== Segment start ==
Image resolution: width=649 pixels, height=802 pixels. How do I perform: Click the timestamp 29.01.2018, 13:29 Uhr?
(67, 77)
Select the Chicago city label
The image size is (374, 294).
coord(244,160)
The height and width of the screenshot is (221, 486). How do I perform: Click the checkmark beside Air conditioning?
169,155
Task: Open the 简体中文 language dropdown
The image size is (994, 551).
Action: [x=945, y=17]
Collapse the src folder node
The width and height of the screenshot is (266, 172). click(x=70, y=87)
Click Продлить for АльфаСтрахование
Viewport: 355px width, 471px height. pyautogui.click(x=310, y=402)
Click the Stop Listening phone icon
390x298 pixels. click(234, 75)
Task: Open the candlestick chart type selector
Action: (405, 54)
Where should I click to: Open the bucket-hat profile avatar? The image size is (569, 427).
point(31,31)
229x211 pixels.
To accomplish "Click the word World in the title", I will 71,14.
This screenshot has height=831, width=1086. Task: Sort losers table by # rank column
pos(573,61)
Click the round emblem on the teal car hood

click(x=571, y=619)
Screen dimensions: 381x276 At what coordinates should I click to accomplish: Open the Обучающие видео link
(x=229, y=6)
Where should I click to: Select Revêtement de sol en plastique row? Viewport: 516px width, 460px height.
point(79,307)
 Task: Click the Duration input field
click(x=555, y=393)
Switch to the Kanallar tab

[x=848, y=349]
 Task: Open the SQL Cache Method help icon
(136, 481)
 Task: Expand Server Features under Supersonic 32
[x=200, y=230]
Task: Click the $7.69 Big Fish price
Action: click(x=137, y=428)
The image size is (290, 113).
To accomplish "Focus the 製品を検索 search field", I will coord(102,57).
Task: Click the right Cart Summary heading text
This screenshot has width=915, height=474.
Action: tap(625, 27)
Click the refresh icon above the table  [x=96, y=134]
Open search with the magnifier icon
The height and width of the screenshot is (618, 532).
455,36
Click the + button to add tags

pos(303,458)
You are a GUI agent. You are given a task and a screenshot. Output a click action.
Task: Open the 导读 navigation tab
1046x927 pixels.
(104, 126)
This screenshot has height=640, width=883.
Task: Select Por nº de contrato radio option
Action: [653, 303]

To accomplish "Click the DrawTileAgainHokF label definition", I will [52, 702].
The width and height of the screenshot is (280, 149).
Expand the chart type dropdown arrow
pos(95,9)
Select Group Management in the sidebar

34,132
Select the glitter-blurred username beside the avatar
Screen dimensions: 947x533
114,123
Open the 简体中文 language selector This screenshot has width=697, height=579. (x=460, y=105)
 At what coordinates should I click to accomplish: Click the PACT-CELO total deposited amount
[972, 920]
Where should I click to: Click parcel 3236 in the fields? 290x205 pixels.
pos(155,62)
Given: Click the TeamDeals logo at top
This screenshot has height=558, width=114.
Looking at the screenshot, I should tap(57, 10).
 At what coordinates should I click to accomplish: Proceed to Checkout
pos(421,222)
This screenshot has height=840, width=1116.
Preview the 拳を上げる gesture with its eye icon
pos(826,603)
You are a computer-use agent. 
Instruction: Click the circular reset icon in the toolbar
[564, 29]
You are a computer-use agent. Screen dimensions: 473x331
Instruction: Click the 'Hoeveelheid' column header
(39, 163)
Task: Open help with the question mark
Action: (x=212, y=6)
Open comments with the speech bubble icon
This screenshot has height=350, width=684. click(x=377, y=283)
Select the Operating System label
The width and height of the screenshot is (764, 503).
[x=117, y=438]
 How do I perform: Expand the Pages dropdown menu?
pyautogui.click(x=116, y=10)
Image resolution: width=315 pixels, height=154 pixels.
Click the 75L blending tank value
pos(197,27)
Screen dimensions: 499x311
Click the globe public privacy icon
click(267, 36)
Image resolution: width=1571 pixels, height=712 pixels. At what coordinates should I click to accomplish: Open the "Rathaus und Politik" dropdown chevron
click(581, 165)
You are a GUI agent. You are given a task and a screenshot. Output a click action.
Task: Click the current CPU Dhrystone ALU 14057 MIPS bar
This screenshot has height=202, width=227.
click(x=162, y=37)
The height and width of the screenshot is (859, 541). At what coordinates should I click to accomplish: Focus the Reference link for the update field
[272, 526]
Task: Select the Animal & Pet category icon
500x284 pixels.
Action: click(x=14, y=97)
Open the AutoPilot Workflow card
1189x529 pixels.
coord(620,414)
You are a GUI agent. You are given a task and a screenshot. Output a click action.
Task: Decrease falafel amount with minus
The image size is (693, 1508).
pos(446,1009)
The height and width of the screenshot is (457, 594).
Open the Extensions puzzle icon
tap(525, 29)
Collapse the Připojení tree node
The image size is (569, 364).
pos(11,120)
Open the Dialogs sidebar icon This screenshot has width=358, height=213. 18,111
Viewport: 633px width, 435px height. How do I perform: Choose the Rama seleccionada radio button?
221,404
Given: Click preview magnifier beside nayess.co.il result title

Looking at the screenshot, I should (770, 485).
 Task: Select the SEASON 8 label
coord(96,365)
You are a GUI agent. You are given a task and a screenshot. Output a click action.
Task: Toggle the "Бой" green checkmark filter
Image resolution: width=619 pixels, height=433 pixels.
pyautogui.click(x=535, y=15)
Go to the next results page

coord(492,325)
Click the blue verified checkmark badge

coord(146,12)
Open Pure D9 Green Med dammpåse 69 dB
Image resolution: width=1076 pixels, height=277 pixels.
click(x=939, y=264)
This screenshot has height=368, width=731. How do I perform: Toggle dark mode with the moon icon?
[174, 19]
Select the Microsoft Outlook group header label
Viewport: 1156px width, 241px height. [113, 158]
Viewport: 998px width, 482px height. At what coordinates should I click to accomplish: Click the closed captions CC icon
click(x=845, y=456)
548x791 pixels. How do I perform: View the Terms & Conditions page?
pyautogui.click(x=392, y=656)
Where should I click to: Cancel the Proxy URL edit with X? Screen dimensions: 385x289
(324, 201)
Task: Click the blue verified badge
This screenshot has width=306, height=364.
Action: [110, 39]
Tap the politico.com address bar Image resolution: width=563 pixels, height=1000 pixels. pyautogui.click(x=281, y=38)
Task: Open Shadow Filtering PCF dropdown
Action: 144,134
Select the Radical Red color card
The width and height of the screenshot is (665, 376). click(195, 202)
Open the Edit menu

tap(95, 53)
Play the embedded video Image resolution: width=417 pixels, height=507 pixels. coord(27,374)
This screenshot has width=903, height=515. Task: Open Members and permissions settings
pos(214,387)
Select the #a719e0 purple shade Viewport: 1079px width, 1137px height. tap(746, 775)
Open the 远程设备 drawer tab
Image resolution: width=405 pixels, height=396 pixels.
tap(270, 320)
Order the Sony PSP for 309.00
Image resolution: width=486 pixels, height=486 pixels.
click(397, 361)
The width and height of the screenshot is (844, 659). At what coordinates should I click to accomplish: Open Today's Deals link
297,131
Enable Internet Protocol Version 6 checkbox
== Segment end ==
PROBLEM.
Please output the full listing, keeping every character the same.

TASK ANSWER.
Image resolution: width=649 pixels, height=802 pixels. How do I perform: Click the timestamp 29.01.2018, 13:29 Uhr?
(67, 77)
Select the Chicago city label
The image size is (374, 294).
coord(244,160)
The height and width of the screenshot is (221, 486). How do I perform: Click the checkmark beside Air conditioning?
169,155
Task: Open the 简体中文 language dropdown
The image size is (994, 551).
Action: [x=945, y=17]
Collapse the src folder node
The width and height of the screenshot is (266, 172). click(x=70, y=87)
Click Продлить for АльфаСтрахование
Viewport: 355px width, 471px height. pyautogui.click(x=310, y=402)
Click the Stop Listening phone icon
390x298 pixels. click(234, 75)
Task: Open the candlestick chart type selector
Action: (405, 54)
Where should I click to: Open the bucket-hat profile avatar? The image size is (569, 427).
point(31,31)
229x211 pixels.
To accomplish "Click the word World in the title", I will 71,14.
This screenshot has height=831, width=1086. Task: Sort losers table by # rank column
pos(573,61)
Click the round emblem on the teal car hood

click(x=571, y=619)
Screen dimensions: 381x276 At what coordinates should I click to accomplish: Open the Обучающие видео link
(x=229, y=6)
Where should I click to: Select Revêtement de sol en plastique row? Viewport: 516px width, 460px height.
point(79,307)
 Task: Click the Duration input field
click(x=555, y=393)
Switch to the Kanallar tab

[x=848, y=349]
 Task: Open the SQL Cache Method help icon
(136, 481)
 Task: Expand Server Features under Supersonic 32
[x=200, y=230]
Task: Click the $7.69 Big Fish price
Action: click(x=137, y=428)
The image size is (290, 113).
To accomplish "Focus the 製品を検索 search field", I will coord(102,57).
Task: Click the right Cart Summary heading text
This screenshot has width=915, height=474.
Action: tap(625, 27)
Click the refresh icon above the table  [x=96, y=134]
Open search with the magnifier icon
The height and width of the screenshot is (618, 532).
455,36
Click the + button to add tags

pos(303,458)
You are a GUI agent. You are given a task and a screenshot. Output a click action.
Task: Open the 导读 navigation tab
1046x927 pixels.
(104, 126)
This screenshot has height=640, width=883.
Task: Select Por nº de contrato radio option
Action: [653, 303]

To accomplish "Click the DrawTileAgainHokF label definition", I will [52, 702].
The width and height of the screenshot is (280, 149).
Expand the chart type dropdown arrow
pos(95,9)
Select Group Management in the sidebar

34,132
Select the glitter-blurred username beside the avatar
Screen dimensions: 947x533
114,123
Open the 简体中文 language selector This screenshot has width=697, height=579. (x=460, y=105)
 At what coordinates should I click to accomplish: Click the PACT-CELO total deposited amount
[972, 920]
Where should I click to: Click parcel 3236 in the fields? 290x205 pixels.
pos(155,62)
Given: Click the TeamDeals logo at top
This screenshot has height=558, width=114.
Looking at the screenshot, I should tap(57, 10).
 At what coordinates should I click to accomplish: Proceed to Checkout
pos(421,222)
This screenshot has height=840, width=1116.
Preview the 拳を上げる gesture with its eye icon
pos(826,603)
You are a computer-use agent. 
Instruction: Click the circular reset icon in the toolbar
[564, 29]
You are a computer-use agent. Screen dimensions: 473x331
Instruction: Click the 'Hoeveelheid' column header
(39, 163)
Task: Open help with the question mark
Action: (x=212, y=6)
Open comments with the speech bubble icon
This screenshot has height=350, width=684. click(x=377, y=283)
Select the Operating System label
The width and height of the screenshot is (764, 503).
[x=117, y=438]
 How do I perform: Expand the Pages dropdown menu?
pyautogui.click(x=116, y=10)
Image resolution: width=315 pixels, height=154 pixels.
Click the 75L blending tank value
pos(197,27)
Screen dimensions: 499x311
Click the globe public privacy icon
click(267, 36)
Image resolution: width=1571 pixels, height=712 pixels. At what coordinates should I click to accomplish: Open the "Rathaus und Politik" dropdown chevron
click(581, 165)
You are a GUI agent. You are given a task and a screenshot. Output a click action.
Task: Click the current CPU Dhrystone ALU 14057 MIPS bar
This screenshot has height=202, width=227.
click(x=162, y=37)
The height and width of the screenshot is (859, 541). At what coordinates should I click to accomplish: Focus the Reference link for the update field
[272, 526]
Task: Select the Animal & Pet category icon
500x284 pixels.
Action: click(x=14, y=97)
Open the AutoPilot Workflow card
1189x529 pixels.
coord(620,414)
You are a GUI agent. You are given a task and a screenshot. Output a click action.
Task: Decrease falafel amount with minus
The image size is (693, 1508).
pos(446,1009)
The height and width of the screenshot is (457, 594).
Open the Extensions puzzle icon
tap(525, 29)
Collapse the Připojení tree node
The image size is (569, 364).
pos(11,120)
Open the Dialogs sidebar icon This screenshot has width=358, height=213. 18,111
Viewport: 633px width, 435px height. How do I perform: Choose the Rama seleccionada radio button?
221,404
Given: Click preview magnifier beside nayess.co.il result title

Looking at the screenshot, I should (770, 485).
 Task: Select the SEASON 8 label
coord(96,365)
You are a GUI agent. You are given a task and a screenshot. Output a click action.
Task: Toggle the "Бой" green checkmark filter
Image resolution: width=619 pixels, height=433 pixels.
pyautogui.click(x=535, y=15)
Go to the next results page

coord(492,325)
Click the blue verified checkmark badge

coord(146,12)
Open Pure D9 Green Med dammpåse 69 dB
Image resolution: width=1076 pixels, height=277 pixels.
click(x=939, y=264)
This screenshot has height=368, width=731. How do I perform: Toggle dark mode with the moon icon?
[174, 19]
Select the Microsoft Outlook group header label
Viewport: 1156px width, 241px height. [113, 158]
Viewport: 998px width, 482px height. At what coordinates should I click to accomplish: Click the closed captions CC icon
click(x=845, y=456)
548x791 pixels. How do I perform: View the Terms & Conditions page?
pyautogui.click(x=392, y=656)
Where should I click to: Cancel the Proxy URL edit with X? Screen dimensions: 385x289
(324, 201)
Task: Click the blue verified badge
This screenshot has width=306, height=364.
Action: [110, 39]
Tap the politico.com address bar Image resolution: width=563 pixels, height=1000 pixels. pyautogui.click(x=281, y=38)
Task: Open Shadow Filtering PCF dropdown
Action: 144,134
Select the Radical Red color card
The width and height of the screenshot is (665, 376). click(195, 202)
Open the Edit menu

tap(95, 53)
Play the embedded video Image resolution: width=417 pixels, height=507 pixels. coord(27,374)
This screenshot has width=903, height=515. Task: Open Members and permissions settings
pos(214,387)
Select the #a719e0 purple shade Viewport: 1079px width, 1137px height. tap(746, 775)
Open the 远程设备 drawer tab
Image resolution: width=405 pixels, height=396 pixels.
tap(270, 320)
Order the Sony PSP for 309.00
Image resolution: width=486 pixels, height=486 pixels.
click(397, 361)
The width and height of the screenshot is (844, 659). At what coordinates should I click to accomplish: Open Today's Deals link
297,131
Enable Internet Protocol Version 6 checkbox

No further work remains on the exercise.